O MPRJ (Ministério Público do Estado do Rio de Janeiro) entrou com recurso contra a decisão que determinou o relaxamento da prisão de Monique Medeiros da Costa e Silva, ré pela morte do do menino Henry Borel, solicitando o restabelecimento da prisão preventiva.
Para a promotoria, não houve atraso na condução do processo que justificasse a revogação da custódia, permanecendo válidos os fundamentos da prisão cautelar, como a garantia da ordem pública e a preservação da instrução criminal.
Monique deixou o Instituto Penal Talavera Bruce, em Bangu, no início da noite de segunda-feira (23). A informação foi confirmada pela Seap (Secretaria de Estado de Administração Penitenciária do Rio de Janeiro).
A decisão que concedeu a liberdade provisória foi tomada pela juíza Elisabeth Machado Louro, após a defesa do ex-vereador Jairo Souza Santos Júnior deixar o plenário durante a sessão.
Monique e Jairinho são réus por homicídio triplamente qualificado, tortura e fraude processual no caso da morte do menino Henry Borel Medeiros, que, à época, tinha apenas 4 anos. A criança morava com a mãe e o padrasto em um condomínio de luxo na Barra da Tijuca, na zona oeste do Rio de Janeiro.

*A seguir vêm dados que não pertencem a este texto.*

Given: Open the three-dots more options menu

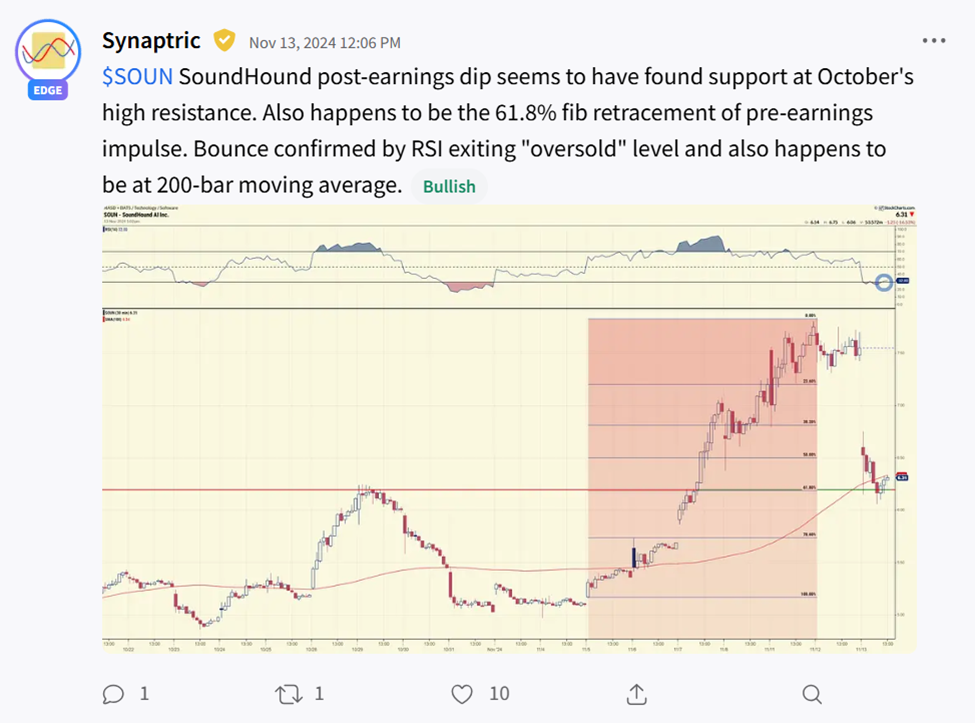Looking at the screenshot, I should [x=933, y=41].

Na mesma audiência, a magistrada determinou que os advogados de Jairinho arquem com os custos processuais decorrentes da alteração no andamento do julgamento e designou o dia 25 de maio como nova data para a realização do júri.
Após a decisão, o clima foi de comoção. O pai da criança, Leniel Borel, afirmou que recebeu a medida como “um segundo assassinato” de seu filho e cobrou respostas das autoridades sobre o andamento e a responsabilização pelo crime.